The folks from Rogers Wireless have been calling me incessantly for the past week or two. They always call twice, from an unlisted Toronto number, and never leave a voice mail.
To get them to stop, I finally answered today. As I expected, they were trying to get me to sign on to a fixed-term contract by “offering” me a brand new phone.
Except my phone works fine. Sure, the plug for the charger needs to be jiggled a bit before it works, and the exterior buttons turn the ringer off when it’s in my pocket. But I can still make and receive calls and text messages.
So I told the guy I wasn’t interested.
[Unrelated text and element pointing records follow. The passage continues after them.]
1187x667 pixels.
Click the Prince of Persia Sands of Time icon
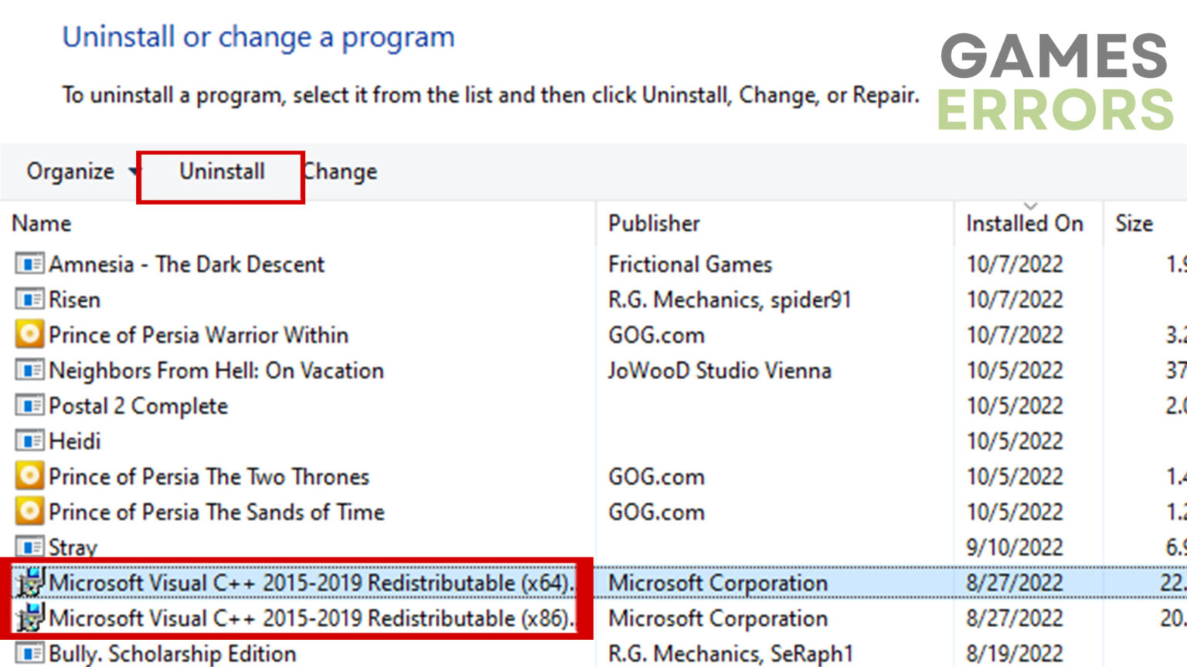coord(29,512)
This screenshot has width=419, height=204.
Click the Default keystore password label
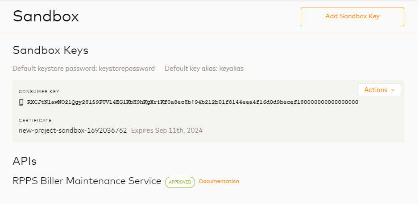(x=55, y=69)
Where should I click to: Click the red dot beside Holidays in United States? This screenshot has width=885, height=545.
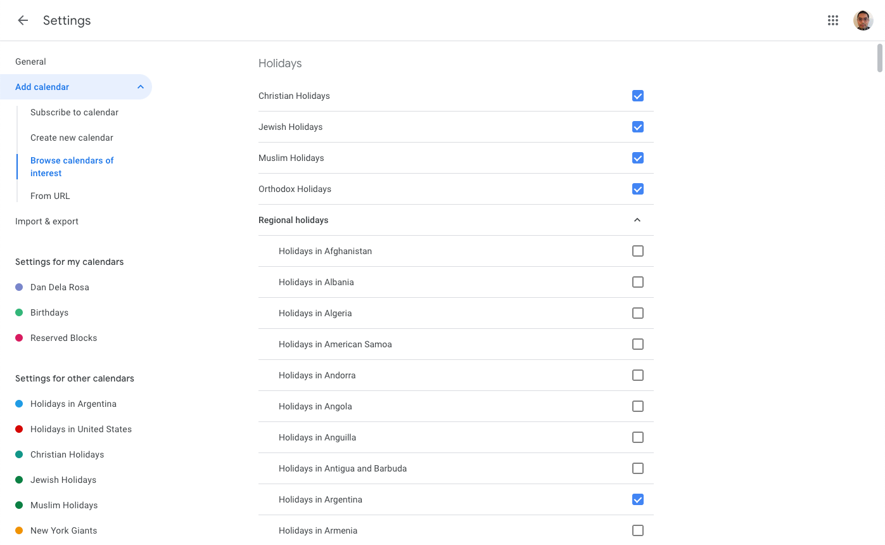click(20, 429)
Then he decides he wants to sell me on cool new features, but I’m happy with what I have.
I ask him if there’s anything he can offer me that would reduce my bill and keep the same features. Then he pulls out this “exclusive offer” where I get 100 daytime and 1000 evening/weekend minutes for $15 a month, $10 cheaper than my current plan (which also includes unlimited incoming calls). Knowing that I only use about 100 minutes a month anyway, I figure it’s worth it (evenings also start earlier, 6pm instead of 8pm). I tell him to go ahead.
He also gets me to change my features package for another one at the same price which gives me more text messages and has caller name ID.
But when he told me I’d have to sign on for 36 months, I hestitated. I don’t know where I’ll be in 36 months, and I don’t know if I’m ready to commit that much. No problem, he says, he can do it for 24 months instead (that’s apparently the minimum).
So in exchange for a 24-month commitment, my already cheap cellphone bill is now $10 cheaper per month, and I have more features.
So if Rogers is calling you to get you to sign a new contract, consider the following:
- If you’re happy with your phone, tell them that and see what kind of plan features you can get instead
- Ask them what they can offer you to reduce your bill instead of adding new features
- Don’t readily accept a 36-month contract. See if they’ll reduce the commitment to 24 months. (After those 24 months, you can bet they’ll be calling again to repeat the process.)
- Do a quick calculation in your head to see if it’s worth it. If they’re not offering a significant discount, don’t accept a new contract. Either get a new phone or tell them you’re thinking of switching to a new, cheaper provider.